_PROBLEM TO WORK ON:_ How do the lines read from the one holding "Where should I click to: Go" through the last line of the listing? Set them down exactly, pictures omitted.

_PROVIDED INFORMATION:_
· · · · ·
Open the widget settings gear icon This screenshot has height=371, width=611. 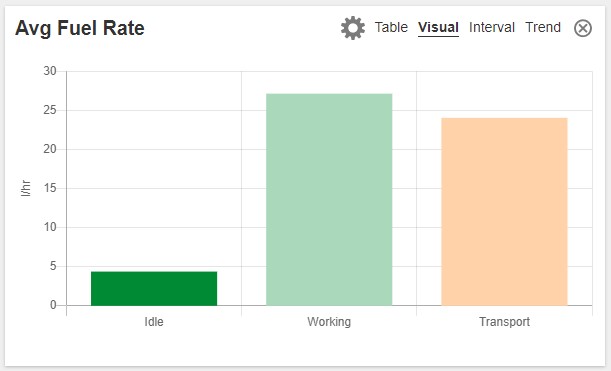[353, 28]
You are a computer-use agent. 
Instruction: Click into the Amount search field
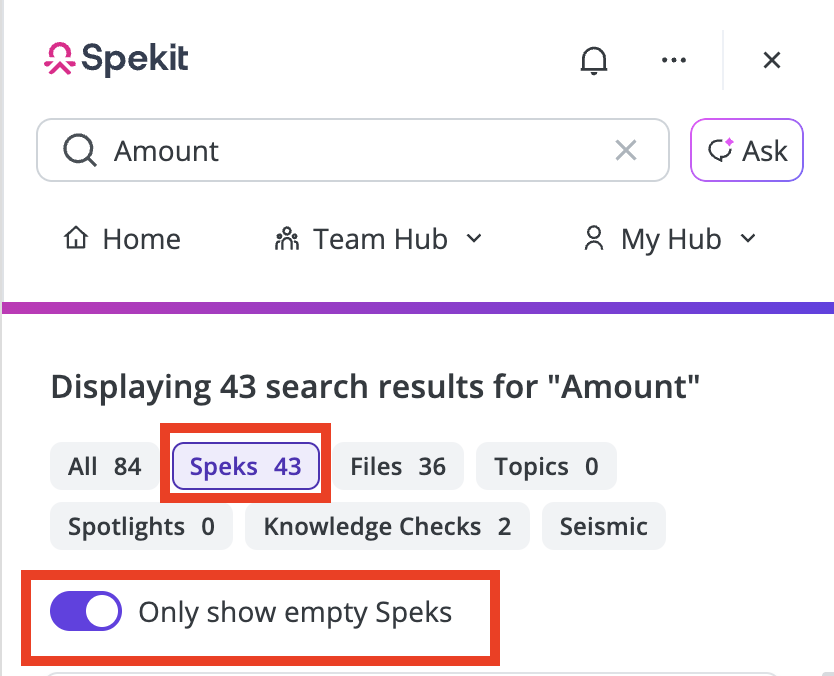(x=353, y=150)
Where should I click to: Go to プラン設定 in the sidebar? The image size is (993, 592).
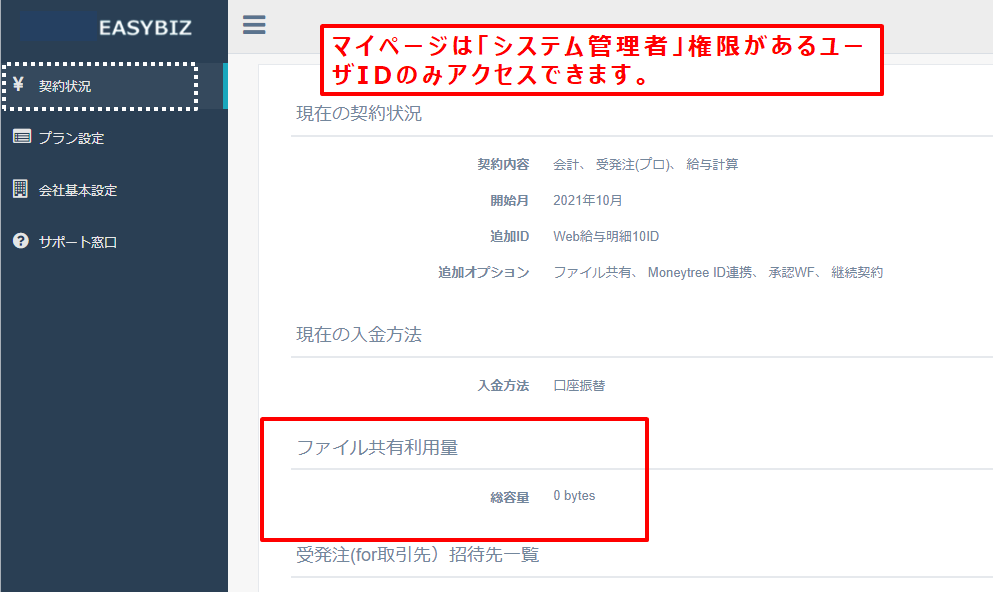tap(71, 139)
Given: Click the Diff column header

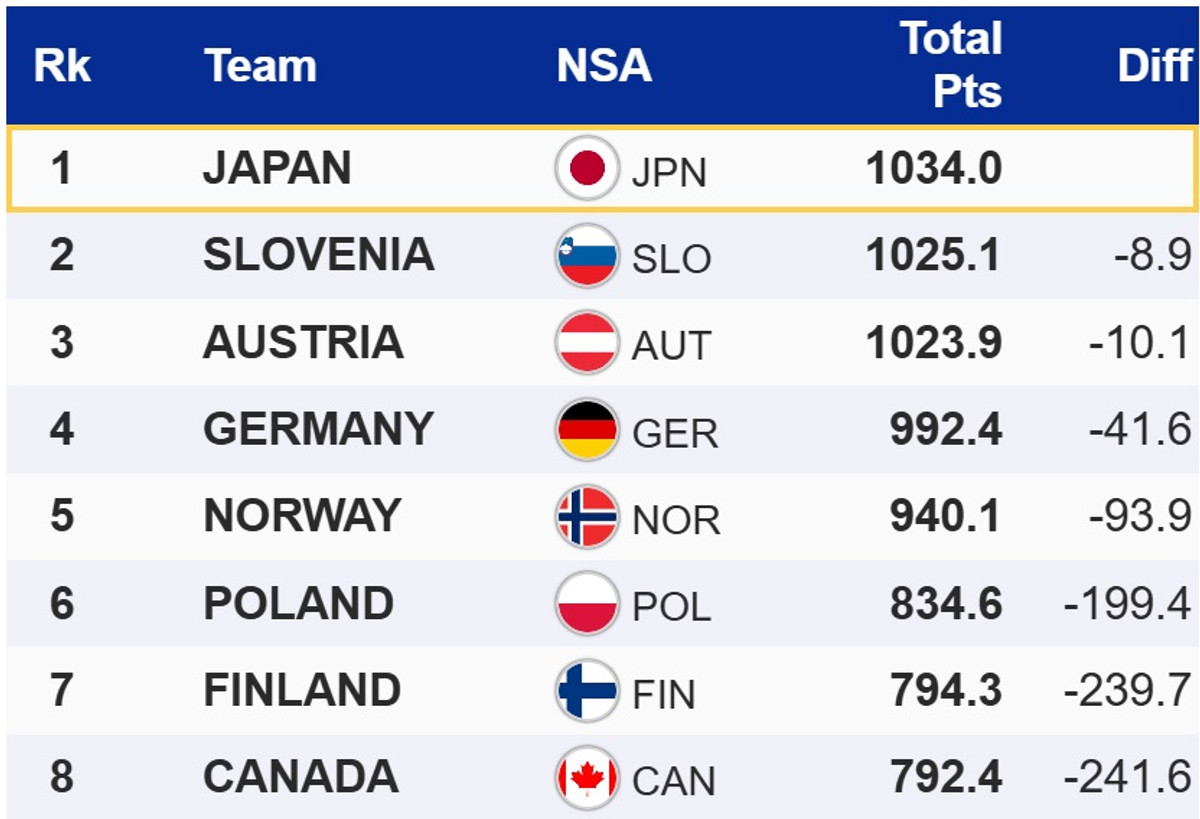Looking at the screenshot, I should click(1155, 66).
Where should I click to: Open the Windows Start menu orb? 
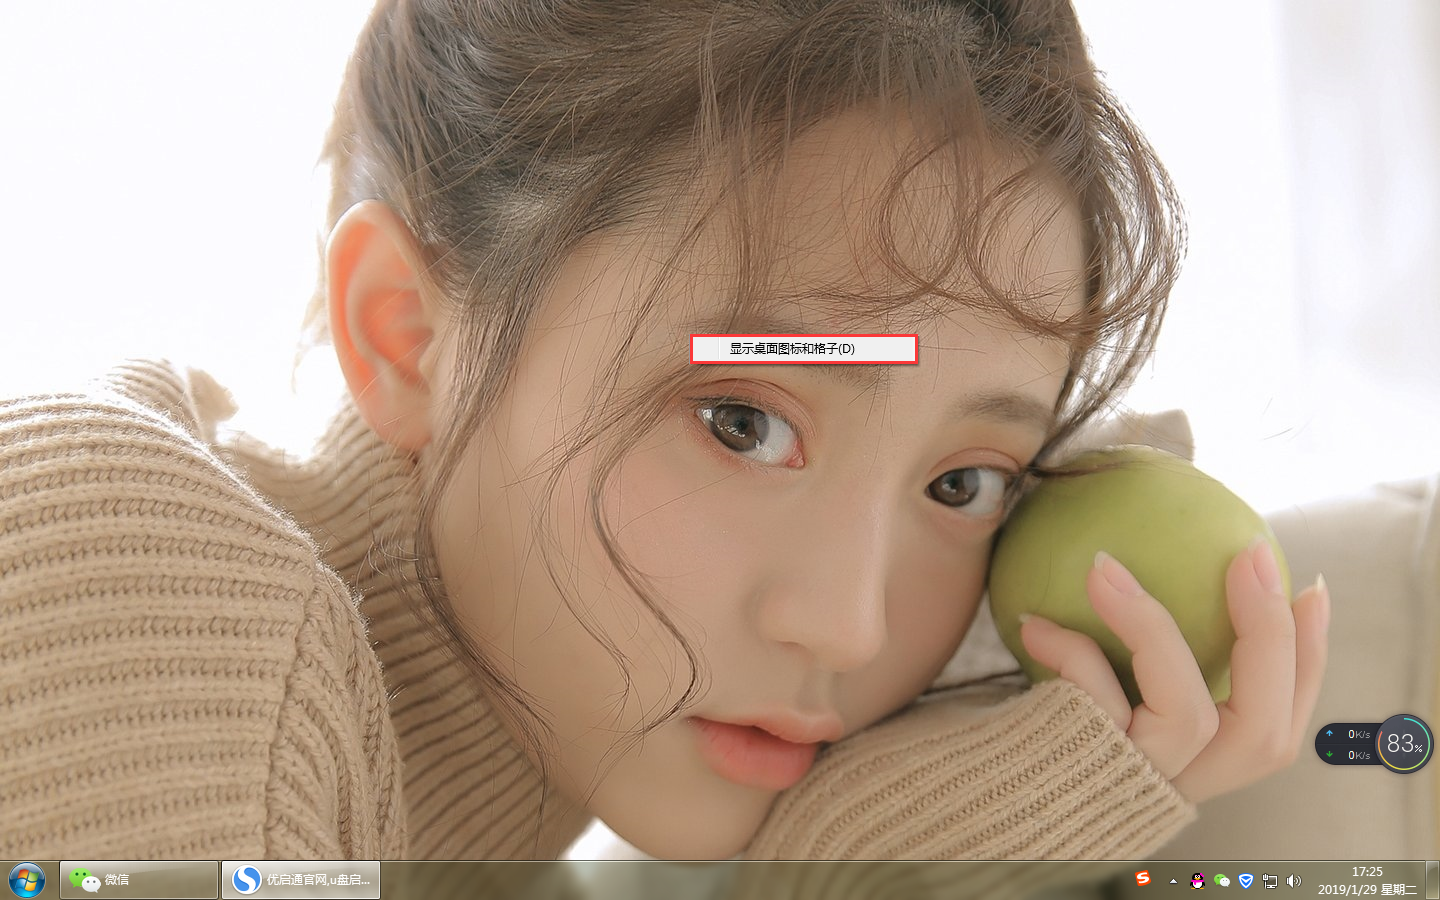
· · · · ·
_EXERCISE SOLUTION:_
Where should I click to: Go to プラン設定 in the sidebar? The image size is (993, 592).
tap(71, 139)
Given: Click the Diff column header

Looking at the screenshot, I should click(1155, 66).
Where should I click to: Open the Windows Start menu orb? 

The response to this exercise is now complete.